The facilitators, who have all undergone intensive training, are ready for the journey. There is preparation, there is intention setting, there is follow-up. It’s highly civilized, all this prep for something that, under different circumstances, would have you clutching a stuffed animal and mumbling about a tree that won’t stop breathing. But Oregon has faith in the process. There is demand—a quiet stampede of people who, after exhausting prescription drugs, meditation apps, and the witless inspiration of self-help books, are willing to try mushrooms. They have heard whispers of its power. It’s enough to make you think that mushrooms, humble and unassuming, might just save the world. Or at least make it temporarily prettier.


There’s still friction, though. It’s not cheap—$2,000 or more for sessions. That’s a steep price for staring into infinity while someone monitors your vital signs. And there are skeptics: those who think the state is commodifying spirituality or offering a privileged escape that only some can afford. It’s a bit too close to “Wellness Inc.”—where salvation is served with a garnish of exclusivity.


But the believers press on, proselytizing not in pews but in NPR interviews and dinner parties: Have you tried it?
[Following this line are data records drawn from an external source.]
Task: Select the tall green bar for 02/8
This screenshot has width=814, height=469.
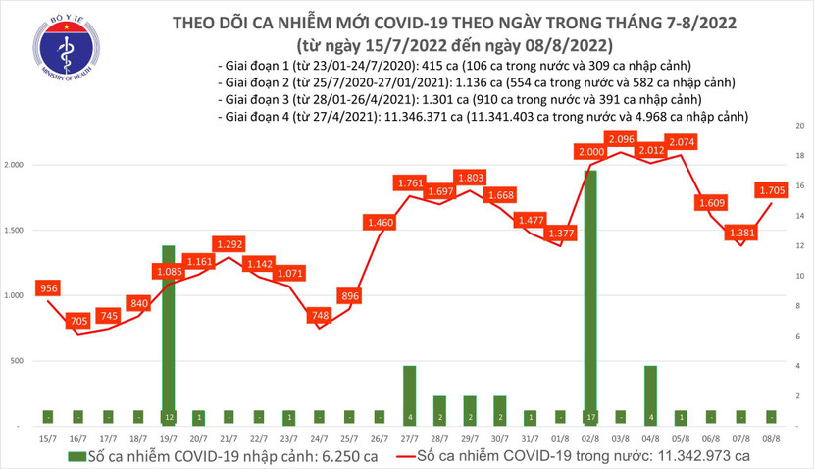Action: click(x=590, y=294)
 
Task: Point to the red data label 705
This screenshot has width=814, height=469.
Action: click(x=76, y=319)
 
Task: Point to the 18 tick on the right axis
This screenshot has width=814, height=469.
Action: click(x=799, y=156)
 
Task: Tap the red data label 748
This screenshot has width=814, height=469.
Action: click(x=320, y=315)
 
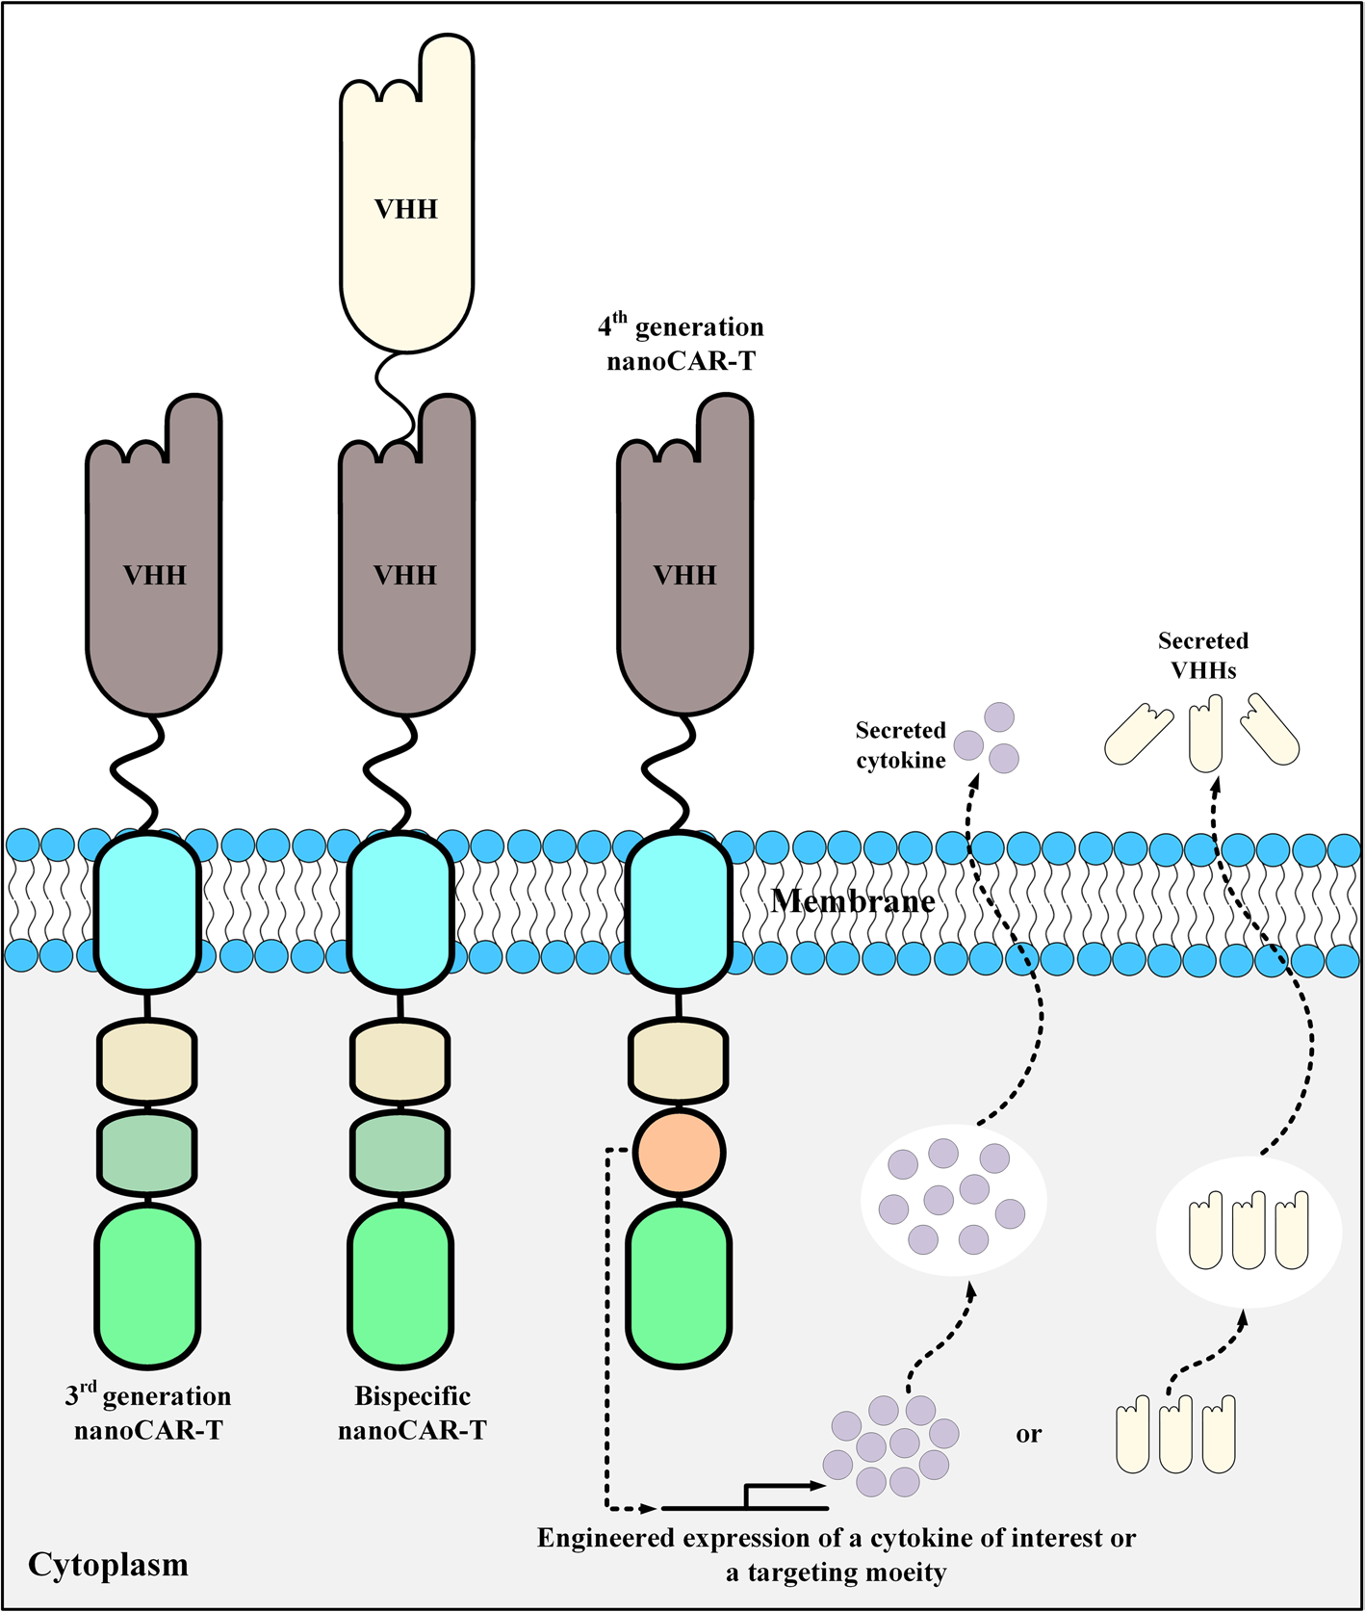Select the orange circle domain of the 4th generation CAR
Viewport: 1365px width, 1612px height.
(x=679, y=1152)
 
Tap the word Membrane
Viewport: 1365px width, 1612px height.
(x=853, y=901)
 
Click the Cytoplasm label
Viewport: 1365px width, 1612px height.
(x=108, y=1564)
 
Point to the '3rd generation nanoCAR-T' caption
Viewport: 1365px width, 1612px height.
(x=148, y=1413)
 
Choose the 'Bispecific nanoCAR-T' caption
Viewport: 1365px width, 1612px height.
(x=412, y=1413)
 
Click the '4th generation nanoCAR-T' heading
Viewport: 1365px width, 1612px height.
(x=681, y=344)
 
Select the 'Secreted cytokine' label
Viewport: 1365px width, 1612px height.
(x=901, y=745)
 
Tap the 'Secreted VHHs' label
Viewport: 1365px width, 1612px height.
(x=1202, y=655)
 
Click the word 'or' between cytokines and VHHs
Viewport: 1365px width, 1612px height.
(x=1028, y=1434)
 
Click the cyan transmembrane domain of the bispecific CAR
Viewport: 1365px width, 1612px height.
(x=400, y=911)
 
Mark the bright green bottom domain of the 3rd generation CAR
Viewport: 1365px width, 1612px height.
(x=148, y=1286)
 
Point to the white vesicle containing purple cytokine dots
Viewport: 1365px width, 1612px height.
(x=953, y=1200)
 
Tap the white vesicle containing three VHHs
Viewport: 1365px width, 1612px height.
(x=1249, y=1231)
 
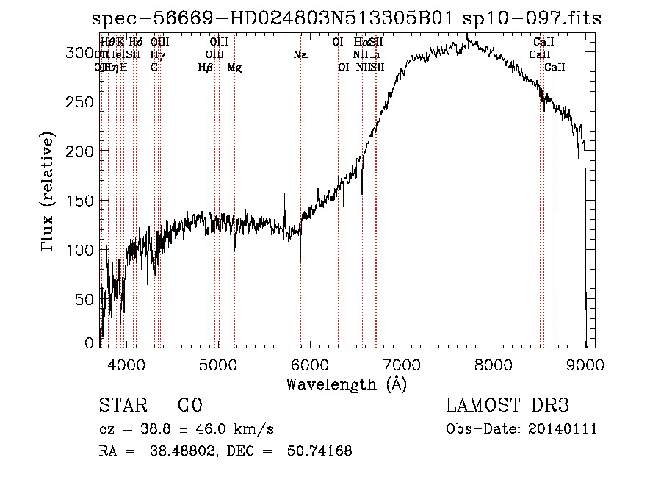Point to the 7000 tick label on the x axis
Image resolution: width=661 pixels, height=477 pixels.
click(401, 363)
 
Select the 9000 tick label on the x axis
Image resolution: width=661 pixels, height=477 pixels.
click(585, 363)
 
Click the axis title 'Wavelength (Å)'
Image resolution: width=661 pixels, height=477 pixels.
click(346, 384)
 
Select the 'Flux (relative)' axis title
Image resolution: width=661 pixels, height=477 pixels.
click(49, 193)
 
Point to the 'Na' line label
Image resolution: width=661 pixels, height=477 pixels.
click(300, 55)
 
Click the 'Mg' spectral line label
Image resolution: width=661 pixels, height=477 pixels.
click(234, 68)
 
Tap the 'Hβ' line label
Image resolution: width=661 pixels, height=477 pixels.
click(206, 68)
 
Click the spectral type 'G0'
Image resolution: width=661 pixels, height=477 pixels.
click(190, 406)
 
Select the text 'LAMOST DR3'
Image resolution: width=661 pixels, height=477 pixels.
click(508, 406)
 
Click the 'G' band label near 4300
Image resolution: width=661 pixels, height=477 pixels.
click(154, 68)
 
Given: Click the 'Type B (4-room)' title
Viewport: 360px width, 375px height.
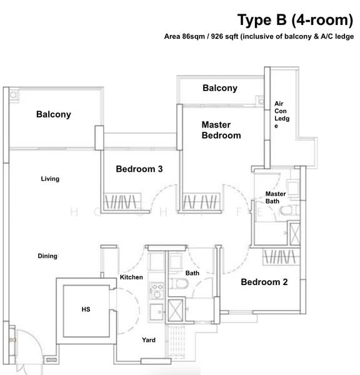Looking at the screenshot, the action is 295,20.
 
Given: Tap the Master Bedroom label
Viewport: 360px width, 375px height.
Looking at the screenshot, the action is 221,130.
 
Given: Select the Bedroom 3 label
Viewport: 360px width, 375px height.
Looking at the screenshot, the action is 139,169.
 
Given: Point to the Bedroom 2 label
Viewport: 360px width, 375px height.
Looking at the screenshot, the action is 264,282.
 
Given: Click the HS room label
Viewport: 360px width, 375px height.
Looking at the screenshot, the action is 86,309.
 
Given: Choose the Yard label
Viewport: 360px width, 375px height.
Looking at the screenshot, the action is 149,340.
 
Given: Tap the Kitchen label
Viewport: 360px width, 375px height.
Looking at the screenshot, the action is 131,277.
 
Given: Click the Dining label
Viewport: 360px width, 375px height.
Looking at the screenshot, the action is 48,256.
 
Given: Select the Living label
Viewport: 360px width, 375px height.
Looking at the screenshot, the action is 50,179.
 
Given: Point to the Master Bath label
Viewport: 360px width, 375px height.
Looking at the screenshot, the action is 276,198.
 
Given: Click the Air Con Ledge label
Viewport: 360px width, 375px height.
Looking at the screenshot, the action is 282,115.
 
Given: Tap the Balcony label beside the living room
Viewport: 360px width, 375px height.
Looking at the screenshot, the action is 54,114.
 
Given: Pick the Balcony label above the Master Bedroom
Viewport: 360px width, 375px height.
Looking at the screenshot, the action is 220,88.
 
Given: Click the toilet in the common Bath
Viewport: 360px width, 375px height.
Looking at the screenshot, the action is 179,284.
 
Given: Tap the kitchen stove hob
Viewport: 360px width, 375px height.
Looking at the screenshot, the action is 157,291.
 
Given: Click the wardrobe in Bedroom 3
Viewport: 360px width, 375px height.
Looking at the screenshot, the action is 122,201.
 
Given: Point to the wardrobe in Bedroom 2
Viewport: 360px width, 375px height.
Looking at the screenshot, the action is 281,257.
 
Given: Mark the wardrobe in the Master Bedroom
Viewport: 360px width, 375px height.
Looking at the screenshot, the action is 201,201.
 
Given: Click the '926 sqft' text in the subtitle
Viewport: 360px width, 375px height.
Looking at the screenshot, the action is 224,37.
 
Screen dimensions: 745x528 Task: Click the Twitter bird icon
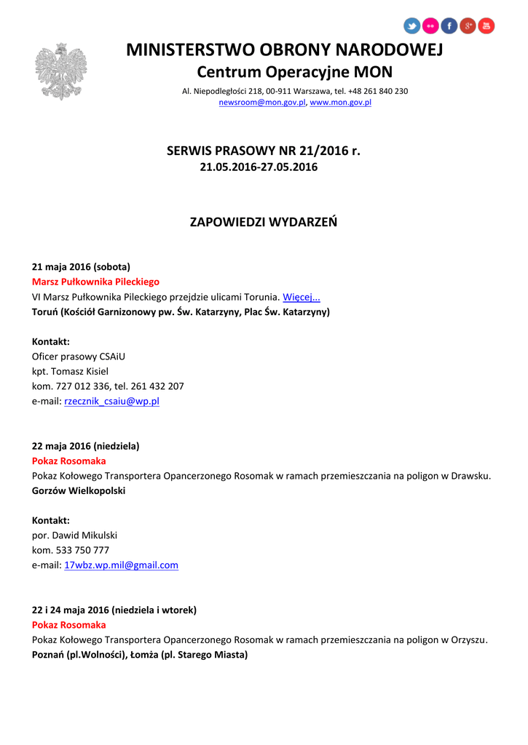point(412,26)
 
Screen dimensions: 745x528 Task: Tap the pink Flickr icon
point(430,26)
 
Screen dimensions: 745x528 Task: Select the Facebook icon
point(449,26)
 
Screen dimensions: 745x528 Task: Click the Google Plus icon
point(468,26)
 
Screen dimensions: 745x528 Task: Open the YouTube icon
point(486,26)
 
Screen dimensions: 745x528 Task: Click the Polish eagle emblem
point(61,71)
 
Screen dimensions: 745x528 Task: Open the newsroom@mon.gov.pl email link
point(262,103)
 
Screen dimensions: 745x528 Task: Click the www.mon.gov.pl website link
point(341,103)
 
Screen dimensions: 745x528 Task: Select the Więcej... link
point(302,297)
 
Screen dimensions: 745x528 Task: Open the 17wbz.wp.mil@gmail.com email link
point(121,565)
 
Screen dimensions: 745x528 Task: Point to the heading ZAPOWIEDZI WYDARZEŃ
point(264,222)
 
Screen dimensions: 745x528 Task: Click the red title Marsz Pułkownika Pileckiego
point(95,282)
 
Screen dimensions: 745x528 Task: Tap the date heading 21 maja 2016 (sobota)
point(81,266)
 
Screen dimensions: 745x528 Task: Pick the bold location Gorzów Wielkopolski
point(79,491)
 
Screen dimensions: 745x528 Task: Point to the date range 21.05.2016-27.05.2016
point(259,167)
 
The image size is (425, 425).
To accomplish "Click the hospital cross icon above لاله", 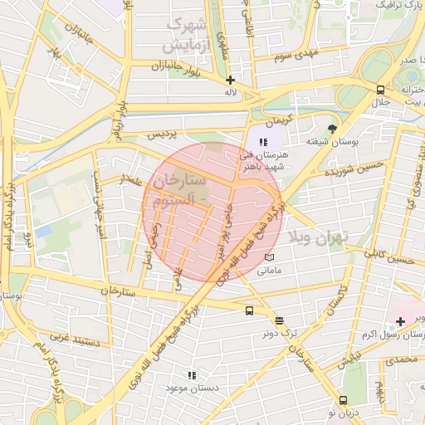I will pyautogui.click(x=230, y=80).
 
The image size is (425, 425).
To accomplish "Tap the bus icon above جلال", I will pyautogui.click(x=380, y=90).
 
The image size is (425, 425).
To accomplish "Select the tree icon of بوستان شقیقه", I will pyautogui.click(x=333, y=129).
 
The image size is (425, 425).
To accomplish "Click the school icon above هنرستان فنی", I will pyautogui.click(x=264, y=142).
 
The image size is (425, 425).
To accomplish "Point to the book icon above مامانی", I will pyautogui.click(x=268, y=258).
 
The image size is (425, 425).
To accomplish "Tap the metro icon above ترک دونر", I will pyautogui.click(x=279, y=320).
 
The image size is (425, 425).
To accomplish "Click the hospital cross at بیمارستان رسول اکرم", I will pyautogui.click(x=400, y=320).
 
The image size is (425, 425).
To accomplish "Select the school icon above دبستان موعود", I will pyautogui.click(x=192, y=375).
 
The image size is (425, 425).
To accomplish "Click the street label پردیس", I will pyautogui.click(x=162, y=134).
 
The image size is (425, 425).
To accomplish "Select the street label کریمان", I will pyautogui.click(x=279, y=119).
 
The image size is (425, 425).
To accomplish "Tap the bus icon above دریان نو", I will pyautogui.click(x=344, y=399).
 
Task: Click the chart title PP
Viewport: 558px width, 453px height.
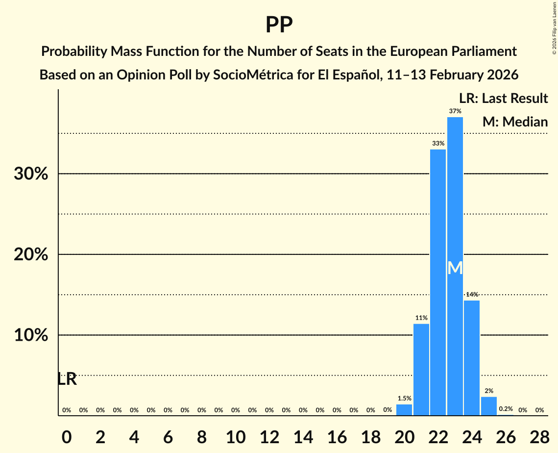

Have you heard about it? Psilocybin is their gospel. The trips are “profound,” “healing,” “life-changing.” And if not, well, at least you had a fascinating three hours.


It’s Oregon, After All


In many ways, Oregon and psilocybin make perfect sense. The state has always been America’s misfit child—forever a little left of center, a little damp, a little weird. You can drive through Portland and see murals that proclaim, “Keep Portland Weird,” as if it’s a municipal obligation. Legal mushrooms? Oregon is just living up to its brand.


But this time, the stakes are higher. If psilocybin proves its worth—if it alleviates trauma, anxiety, addiction—then Oregon’s gamble will become a model. The mushroom pilgrims will come from other states, their hearts full of hope, their wallets full of cash. The psilocybin facilitators will become something like healers and gurus, armed not with robes or chants but certification paperwork.


And yet, if it stumbles—if the program cracks under bureaucracy, costs, or unfulfilled expectations—then Oregon’s oddity will look less like progress and more like indulgence. People will mutter under their breath about “hippies,” even as they privately Google “psilocybin near me.” Because here’s the secret: we’re all looking for answers. We’re all just waiting for the world to feel a little softer, a little less cruel.


So, as the psilocybin program enters its next chapter, Oregon stands with its heart in its hands and its head in the clouds. Maybe mushrooms will save us. Or maybe we’ll just get better at fine-tuning the process of trying. Either way, I, for one, would like to think the universe’s answers might be nestled in the gills of a little brown mushroom, waiting patiently for someone to sit down, close their eyes, and finally listen.